U-M graduate student wins fellowship for new Americans

Michigan News

University of Michigan graduate student Cherline Bazile has been awarded a Paul and Daisy Soros Fellowship for New Americans, a program that provides financial support to immigrants and children of immigrants.

Bazile, who is pursuing a Master of Fine Arts in Creative Writing, is the first U-M student to receive the fellowship since 2012. The program provides up to $90,000 in financial support over two years to 30 new Americans in U.S. graduate schools.

“I am beyond excited to be a recipient of this fellowship,” said Bazile, who likes to think of her story as one of breaking barriers, or defiance. “I’ve been feeling a mixture of shock, gratitude and pride that’s been gently brewing.”

Since 1998, the fellowship has supported new Americans with heritage in 89 countries to study at any U.S. graduate school.
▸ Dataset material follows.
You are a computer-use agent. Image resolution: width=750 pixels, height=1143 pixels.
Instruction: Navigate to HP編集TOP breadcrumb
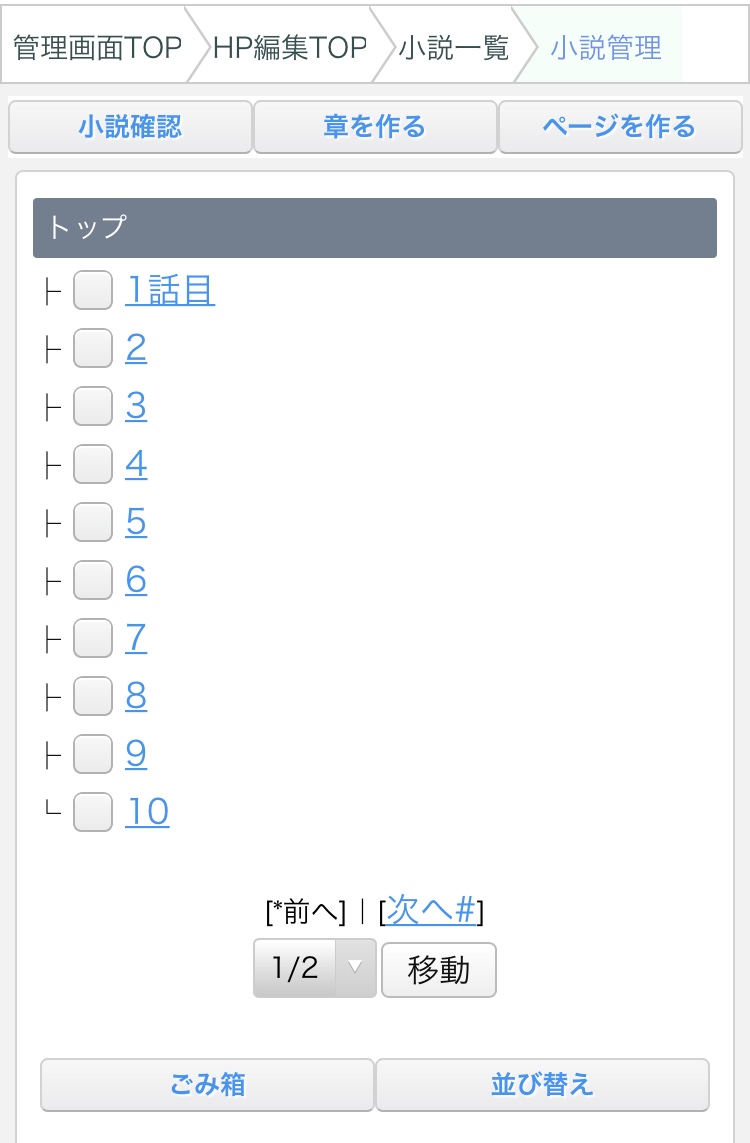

It draws nearly 1,800 applications each year.

According to Henry Dyson, director of U-M’s Office of National Scholarships and Fellowships, what makes the P.D. Soros Fellowship special is the recognition that successive waves of immigrants and children of immigrants have been a major source of revitalization to American industry, science and culture throughout our history.
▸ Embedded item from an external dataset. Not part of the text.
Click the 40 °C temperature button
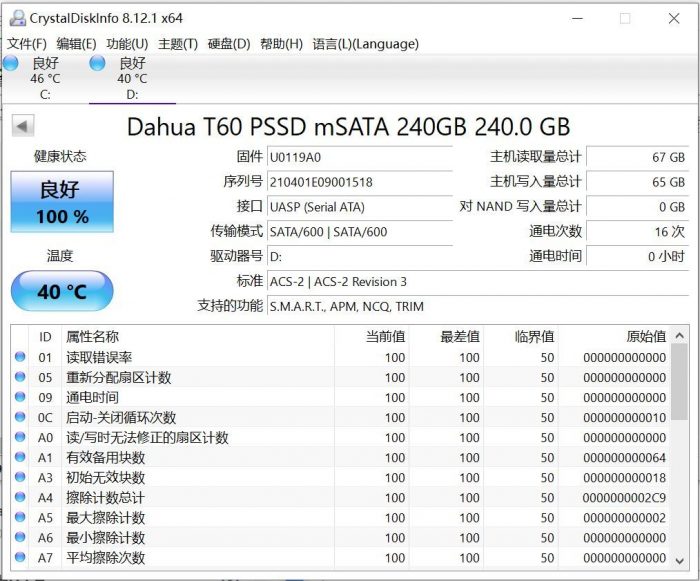The width and height of the screenshot is (700, 581). point(62,292)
“The fellowship seeks to identify and support, financially and through elite mentorship, the next generation of Americans who will make significant contributions to our national narrative,” he said. “In Cherline’s field of literature, think of the contributions that authors like Jhumpa Lahiri, Junot Diaz or Amy Tan have added to the richness of our understanding of what it means to be an American.”

Born in Florida to Haitian immigrants, Bazile says she grew up in tough circumstances—poverty, abandonment, violence—and because of her background, being both black and the daughter of immigrants, there weren’t many options out there.
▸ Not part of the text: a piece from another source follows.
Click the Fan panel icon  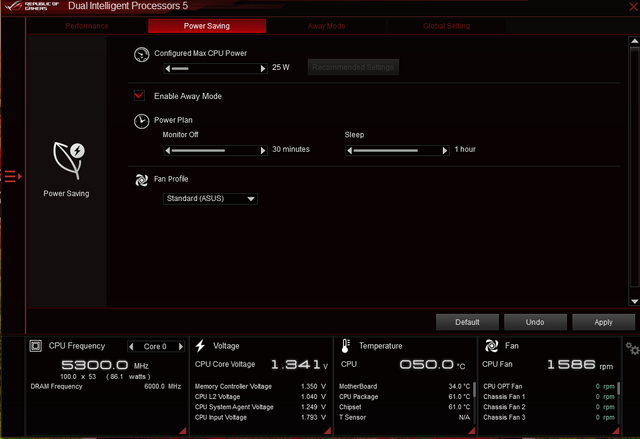coord(493,345)
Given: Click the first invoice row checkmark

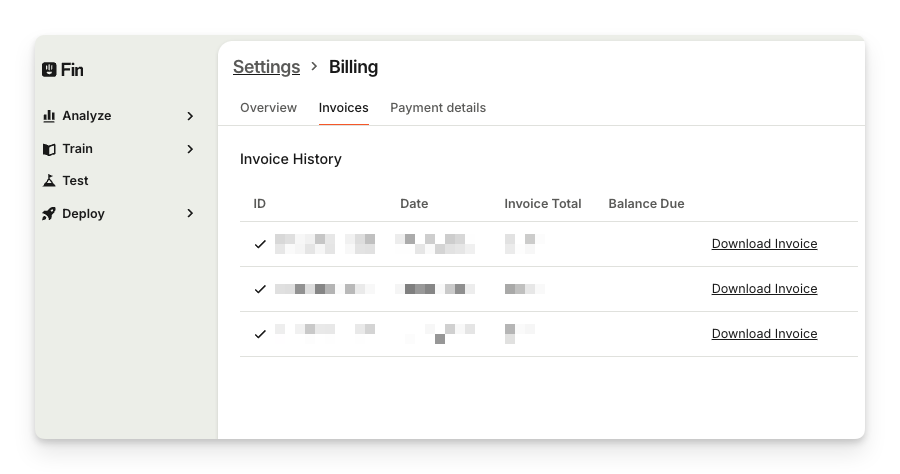Looking at the screenshot, I should [260, 244].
Headshot of BazileDespite the challenges, she was accepted at Harvard University, where she studied English, focusing her research on how narrative could be a tool for rewriting trauma. She is now a first-year MFA student in fiction in U-M’s Helen Zell Writers’ Program.

“So many people I know from low-income, immigrant backgrounds either don’t know what’s out there or feel pressured to ‘stay’ out of duty, circumstances and sometimes guilt. I see that in my siblings,” she said. “And I want something different for them. To know the world is full of wild possibilities and that they deserve to live the life they choose.”

For Bazile, being a child of immigrants comes with a very particular set of challenges, especially if the parents weren’t wealthy or educated before moving to the U.S.

“There are a lot of narratives about immigrants that make them seem either like they’re lazy or, almost the opposite, like they’re working too much, taking too much space,” she said. “The narratives people make about us stick. We can try and shrug it off, we can work despite (of it).”

Bazile will use the fellowship to learn more about American culture and how art creation can empower those from adverse backgrounds. She hopes her work inspires others to move beyond their limiting circumstances.

“I hope to be a vessel for people to surmount what makes them feel small and give them the space to breathe and grieve and laugh,” she said. “I’m working on my first book now and plan to write a few more, in addition to writing television shows.

“My mother is illiterate, and I am a writer. I think there’s power in that sentence. I am an extension of my mother. I am capable of achieving what she could not. Her decision to come to the U.S. means that both of our lives have been transformed. When I write, my mother becomes a writer, too.”